In the "Congress Tweets" project, the UCSD China Data Lab hand-scraped and scored thousands of Tweets to see how China is represented in Tweets from the U.S. Congressmembers. You can read their results here.
We utilized standard Machine Learning models from the
scikit-learn
Python library to see how traditional methods work on this issue. We
found that Naive Bayes and Random Forest proved to be the
highest-performing models, but we had
issues with class imbalance that made our results a little shaky.
Annie's Q1
Code
Gokul's Q1
Code
LLMs have exploded in popularity and sophistication over the last few years with cost-affordable and high-quality models being made publicly-accessible. We chose OpenAI GPT-3 as our option due to its incredible quality and ease-of-use in Python.
GPT-3 has 4 powerful models under its hood, but davinci
was our selection due to its higher capacity for understanding specific instruction.

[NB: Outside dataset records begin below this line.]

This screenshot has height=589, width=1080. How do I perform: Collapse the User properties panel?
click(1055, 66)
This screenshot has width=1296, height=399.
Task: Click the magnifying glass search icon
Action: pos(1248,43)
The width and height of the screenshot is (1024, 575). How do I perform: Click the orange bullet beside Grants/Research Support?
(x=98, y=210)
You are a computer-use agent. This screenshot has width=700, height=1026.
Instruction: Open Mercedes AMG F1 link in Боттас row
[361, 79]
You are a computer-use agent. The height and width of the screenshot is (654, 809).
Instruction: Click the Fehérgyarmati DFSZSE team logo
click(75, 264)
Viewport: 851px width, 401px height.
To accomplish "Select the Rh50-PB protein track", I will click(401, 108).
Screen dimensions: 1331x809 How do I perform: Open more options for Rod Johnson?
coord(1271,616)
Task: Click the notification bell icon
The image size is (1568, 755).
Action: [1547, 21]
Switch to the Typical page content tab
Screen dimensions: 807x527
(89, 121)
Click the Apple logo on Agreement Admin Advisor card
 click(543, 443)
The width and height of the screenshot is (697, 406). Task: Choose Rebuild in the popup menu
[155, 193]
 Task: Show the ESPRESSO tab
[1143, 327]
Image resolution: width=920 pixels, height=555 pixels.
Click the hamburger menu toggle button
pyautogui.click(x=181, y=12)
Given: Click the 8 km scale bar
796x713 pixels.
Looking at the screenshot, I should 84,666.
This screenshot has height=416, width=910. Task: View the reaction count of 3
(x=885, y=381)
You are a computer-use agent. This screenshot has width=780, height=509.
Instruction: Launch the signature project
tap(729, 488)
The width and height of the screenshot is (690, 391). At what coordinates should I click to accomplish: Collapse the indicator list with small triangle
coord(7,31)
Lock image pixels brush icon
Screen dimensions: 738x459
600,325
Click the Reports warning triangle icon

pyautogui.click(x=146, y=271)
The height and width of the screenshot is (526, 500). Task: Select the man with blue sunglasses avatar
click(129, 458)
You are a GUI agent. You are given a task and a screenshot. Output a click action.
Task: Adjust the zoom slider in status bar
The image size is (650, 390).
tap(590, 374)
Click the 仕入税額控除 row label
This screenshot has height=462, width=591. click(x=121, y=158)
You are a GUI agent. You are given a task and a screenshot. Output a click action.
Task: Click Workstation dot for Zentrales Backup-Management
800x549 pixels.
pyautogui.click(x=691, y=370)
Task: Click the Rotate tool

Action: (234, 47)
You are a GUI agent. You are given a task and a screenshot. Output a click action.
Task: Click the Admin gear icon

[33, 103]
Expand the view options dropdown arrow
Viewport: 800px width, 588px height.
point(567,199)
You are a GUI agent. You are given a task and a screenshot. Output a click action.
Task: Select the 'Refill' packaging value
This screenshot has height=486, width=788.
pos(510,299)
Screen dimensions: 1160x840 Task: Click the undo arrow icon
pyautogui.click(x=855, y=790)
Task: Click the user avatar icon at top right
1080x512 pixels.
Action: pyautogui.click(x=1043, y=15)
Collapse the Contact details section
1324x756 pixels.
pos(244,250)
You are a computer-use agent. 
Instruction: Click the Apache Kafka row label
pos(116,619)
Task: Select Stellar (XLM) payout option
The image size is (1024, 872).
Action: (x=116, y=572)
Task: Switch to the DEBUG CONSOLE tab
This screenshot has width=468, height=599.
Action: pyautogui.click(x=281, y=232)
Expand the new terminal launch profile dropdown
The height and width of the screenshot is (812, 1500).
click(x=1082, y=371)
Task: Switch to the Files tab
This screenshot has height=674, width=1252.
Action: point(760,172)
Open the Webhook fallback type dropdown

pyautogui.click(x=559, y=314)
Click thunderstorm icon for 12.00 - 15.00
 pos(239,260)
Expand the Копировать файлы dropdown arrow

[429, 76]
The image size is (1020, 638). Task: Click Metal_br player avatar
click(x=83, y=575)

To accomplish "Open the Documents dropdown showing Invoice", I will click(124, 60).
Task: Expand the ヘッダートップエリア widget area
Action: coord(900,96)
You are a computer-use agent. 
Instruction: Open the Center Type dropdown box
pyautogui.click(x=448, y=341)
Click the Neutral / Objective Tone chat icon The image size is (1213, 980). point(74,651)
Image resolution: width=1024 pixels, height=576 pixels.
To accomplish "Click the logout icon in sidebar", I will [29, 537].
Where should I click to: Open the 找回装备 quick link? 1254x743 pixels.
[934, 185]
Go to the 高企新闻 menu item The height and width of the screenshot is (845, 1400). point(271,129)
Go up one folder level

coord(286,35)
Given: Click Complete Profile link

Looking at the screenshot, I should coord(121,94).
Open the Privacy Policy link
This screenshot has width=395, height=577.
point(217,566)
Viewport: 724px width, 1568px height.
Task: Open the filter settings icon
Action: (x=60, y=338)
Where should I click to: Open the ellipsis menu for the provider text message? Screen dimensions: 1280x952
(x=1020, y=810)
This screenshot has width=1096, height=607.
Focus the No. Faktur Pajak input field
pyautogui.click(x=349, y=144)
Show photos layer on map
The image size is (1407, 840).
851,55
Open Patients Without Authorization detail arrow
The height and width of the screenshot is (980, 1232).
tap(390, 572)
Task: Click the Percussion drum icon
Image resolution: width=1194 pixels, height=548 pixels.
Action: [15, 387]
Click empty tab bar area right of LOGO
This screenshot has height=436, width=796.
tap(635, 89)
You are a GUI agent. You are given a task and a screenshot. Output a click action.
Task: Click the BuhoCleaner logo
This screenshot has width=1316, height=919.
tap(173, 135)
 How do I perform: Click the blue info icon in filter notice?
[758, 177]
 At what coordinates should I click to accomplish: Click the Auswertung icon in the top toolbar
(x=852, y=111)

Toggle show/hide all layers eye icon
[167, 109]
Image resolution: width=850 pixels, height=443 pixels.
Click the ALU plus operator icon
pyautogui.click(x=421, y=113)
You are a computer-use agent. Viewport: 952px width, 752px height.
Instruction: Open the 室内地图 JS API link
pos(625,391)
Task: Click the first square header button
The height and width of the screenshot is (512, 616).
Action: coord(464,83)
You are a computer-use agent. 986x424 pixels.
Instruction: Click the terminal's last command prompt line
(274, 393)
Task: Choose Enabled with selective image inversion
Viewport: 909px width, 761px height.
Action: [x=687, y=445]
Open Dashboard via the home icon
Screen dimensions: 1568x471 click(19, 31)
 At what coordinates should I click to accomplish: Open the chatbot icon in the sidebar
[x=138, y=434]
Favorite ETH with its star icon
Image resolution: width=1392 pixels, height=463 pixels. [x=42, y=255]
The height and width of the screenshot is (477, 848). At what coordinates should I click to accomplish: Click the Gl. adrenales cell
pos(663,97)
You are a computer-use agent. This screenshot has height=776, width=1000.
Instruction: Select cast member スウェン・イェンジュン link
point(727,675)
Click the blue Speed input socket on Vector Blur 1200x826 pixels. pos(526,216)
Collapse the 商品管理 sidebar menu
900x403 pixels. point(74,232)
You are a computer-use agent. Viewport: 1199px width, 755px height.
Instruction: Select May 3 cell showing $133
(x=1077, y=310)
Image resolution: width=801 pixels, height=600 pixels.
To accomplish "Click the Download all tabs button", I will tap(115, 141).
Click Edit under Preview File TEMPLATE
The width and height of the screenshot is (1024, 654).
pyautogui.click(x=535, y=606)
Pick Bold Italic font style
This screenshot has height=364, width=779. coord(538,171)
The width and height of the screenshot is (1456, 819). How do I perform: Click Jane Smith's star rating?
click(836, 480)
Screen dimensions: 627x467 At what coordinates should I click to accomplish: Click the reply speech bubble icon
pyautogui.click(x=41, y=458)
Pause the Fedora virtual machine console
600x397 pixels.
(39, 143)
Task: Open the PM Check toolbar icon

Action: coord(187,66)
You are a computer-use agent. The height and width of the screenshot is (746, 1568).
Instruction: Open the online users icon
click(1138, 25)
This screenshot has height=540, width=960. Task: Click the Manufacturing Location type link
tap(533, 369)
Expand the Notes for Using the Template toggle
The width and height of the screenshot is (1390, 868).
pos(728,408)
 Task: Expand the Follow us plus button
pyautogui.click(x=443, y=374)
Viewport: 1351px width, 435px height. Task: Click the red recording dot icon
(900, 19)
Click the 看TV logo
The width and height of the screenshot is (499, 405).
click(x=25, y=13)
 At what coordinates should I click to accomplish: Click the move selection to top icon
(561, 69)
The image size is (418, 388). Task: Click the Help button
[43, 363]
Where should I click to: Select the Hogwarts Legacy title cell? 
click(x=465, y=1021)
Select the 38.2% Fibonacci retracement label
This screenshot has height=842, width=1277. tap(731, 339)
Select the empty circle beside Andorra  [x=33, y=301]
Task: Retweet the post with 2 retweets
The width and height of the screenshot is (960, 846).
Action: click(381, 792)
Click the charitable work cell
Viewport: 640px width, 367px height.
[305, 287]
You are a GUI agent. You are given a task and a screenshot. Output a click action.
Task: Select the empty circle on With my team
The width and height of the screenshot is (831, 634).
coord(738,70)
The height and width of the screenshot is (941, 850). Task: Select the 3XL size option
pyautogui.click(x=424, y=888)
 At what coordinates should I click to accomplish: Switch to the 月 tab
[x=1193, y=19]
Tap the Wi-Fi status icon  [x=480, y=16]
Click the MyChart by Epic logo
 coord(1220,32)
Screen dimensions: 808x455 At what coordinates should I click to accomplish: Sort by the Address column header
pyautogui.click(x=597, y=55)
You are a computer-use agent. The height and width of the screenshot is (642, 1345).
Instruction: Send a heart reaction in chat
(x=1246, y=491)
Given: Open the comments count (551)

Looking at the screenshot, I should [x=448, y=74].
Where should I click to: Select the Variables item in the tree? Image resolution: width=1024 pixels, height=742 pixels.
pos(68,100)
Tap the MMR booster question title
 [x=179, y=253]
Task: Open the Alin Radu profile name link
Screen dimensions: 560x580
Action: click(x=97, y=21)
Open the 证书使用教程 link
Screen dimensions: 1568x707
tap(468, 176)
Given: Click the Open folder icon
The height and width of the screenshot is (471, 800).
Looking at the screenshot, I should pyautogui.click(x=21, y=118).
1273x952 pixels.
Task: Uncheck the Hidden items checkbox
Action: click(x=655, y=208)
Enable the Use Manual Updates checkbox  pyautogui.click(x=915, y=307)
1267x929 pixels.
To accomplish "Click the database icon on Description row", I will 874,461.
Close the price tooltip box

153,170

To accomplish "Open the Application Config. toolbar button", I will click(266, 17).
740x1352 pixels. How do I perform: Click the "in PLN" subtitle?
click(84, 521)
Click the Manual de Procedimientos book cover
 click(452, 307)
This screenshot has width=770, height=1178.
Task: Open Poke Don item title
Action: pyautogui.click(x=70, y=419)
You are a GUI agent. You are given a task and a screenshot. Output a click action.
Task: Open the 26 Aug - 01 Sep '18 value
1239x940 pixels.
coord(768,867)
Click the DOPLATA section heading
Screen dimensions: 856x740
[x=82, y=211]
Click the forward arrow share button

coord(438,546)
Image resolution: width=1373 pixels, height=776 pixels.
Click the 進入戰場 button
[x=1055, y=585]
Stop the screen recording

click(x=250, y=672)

Furthermore, its training data ends in October 2021, nearly 2 years after every other
model choice.
Initially, both prompts started with very simplistic formats. No in-context learning was used, and fairly simplistic definitions of terms like 'relevance', 'positive', 'neutral', and 'negative' were used. Because each Tweet required its own API call to the OpenAI GPT-3 API, the prompts were run on samples of 100 Tweets at a time rather than the whole dataset.
In order to improve the results from the model, further prompt tuning was required. Both prompts pursued 'few-shot' learning, where the prompt itself provides example inputs, outputs, and reasonings. These included randomly selected Tweets as well as 'pain-point' examples that highlighted where the model consistently struggled.
To assess if GPT-3 improved classification performance from the team's results in quarter 1, we compared the GPT-3's performance in classifying Tweet relevance with the Naive Bayes Classifer from quarter 1 and compared the GPT-3's performance in evalutaing sentiment with a Random Forest Classifer.
After running through prompt engineering, sampling, and evaluating several times, the last step of the project was to communicate our findings and results with our mentors from the China Data Lab, and deciding what role GPT-3 can have in the future of the 'Congress Tweets' project.
The utilization of GPT-3 provided accuracies that fell well short of last quarter's results. Even
after extensive prompt engineering, the peak accuracy achieved by the model was ~ 75%, while the
Naive Bayes classifier regularly reached > 90%. Below is an example confusion matrix generated
during experimentation, revealing a common weak point of the model. Specifically, Tweets that the
human encoder thought were irrelevant were often considered relevant by the model.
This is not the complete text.